INFORMATION GIVEN -

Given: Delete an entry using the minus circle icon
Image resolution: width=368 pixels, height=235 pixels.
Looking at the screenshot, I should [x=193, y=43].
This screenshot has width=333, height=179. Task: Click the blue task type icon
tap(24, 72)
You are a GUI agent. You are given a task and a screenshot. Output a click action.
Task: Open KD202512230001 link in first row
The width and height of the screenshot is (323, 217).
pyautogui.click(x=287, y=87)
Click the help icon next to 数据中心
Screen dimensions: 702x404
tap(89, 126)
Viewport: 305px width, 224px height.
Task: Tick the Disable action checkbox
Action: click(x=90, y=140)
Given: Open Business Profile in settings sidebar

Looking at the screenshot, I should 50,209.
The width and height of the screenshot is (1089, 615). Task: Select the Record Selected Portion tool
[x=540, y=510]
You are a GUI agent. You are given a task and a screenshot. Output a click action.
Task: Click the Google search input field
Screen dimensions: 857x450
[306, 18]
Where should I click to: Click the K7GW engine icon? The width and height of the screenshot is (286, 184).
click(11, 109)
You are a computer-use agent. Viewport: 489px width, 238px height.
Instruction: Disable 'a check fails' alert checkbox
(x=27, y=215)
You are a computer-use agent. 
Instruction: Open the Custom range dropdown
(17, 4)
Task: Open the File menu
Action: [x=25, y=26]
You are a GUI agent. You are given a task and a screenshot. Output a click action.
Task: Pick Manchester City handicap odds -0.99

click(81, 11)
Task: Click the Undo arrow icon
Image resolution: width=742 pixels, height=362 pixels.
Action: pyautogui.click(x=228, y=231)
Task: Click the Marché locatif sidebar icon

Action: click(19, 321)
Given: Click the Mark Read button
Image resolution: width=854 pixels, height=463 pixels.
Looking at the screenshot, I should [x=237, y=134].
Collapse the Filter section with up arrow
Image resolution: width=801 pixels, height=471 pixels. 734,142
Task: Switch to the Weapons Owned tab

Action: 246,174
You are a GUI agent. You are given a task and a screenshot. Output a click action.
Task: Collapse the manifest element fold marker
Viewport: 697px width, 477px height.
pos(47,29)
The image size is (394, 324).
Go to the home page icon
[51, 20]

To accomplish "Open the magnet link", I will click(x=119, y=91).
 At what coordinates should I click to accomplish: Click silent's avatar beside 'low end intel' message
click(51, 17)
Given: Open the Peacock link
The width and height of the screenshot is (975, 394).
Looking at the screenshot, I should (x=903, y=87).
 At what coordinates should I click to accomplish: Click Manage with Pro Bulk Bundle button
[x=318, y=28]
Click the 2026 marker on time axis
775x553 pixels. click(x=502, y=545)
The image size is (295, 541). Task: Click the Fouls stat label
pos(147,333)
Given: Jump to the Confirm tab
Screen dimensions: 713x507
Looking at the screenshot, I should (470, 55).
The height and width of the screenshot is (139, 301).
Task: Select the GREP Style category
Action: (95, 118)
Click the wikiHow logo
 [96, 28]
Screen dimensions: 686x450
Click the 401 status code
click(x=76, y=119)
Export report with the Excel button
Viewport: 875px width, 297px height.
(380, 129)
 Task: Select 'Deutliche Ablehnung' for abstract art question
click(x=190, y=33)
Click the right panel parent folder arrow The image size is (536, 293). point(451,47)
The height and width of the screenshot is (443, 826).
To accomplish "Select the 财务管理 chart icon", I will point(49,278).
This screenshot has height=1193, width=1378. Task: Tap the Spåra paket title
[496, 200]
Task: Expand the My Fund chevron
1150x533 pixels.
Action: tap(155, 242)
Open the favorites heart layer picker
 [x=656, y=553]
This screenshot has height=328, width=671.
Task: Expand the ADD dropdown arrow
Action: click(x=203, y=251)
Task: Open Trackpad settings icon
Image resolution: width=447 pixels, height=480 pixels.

WORK TO COMPLETE -
Please list every line of the records that contains "computer".

PROBLEM SOLUTION -
You are a computer-use agent. Viewport: 489px width, 238px height.
You are a computer-use agent. 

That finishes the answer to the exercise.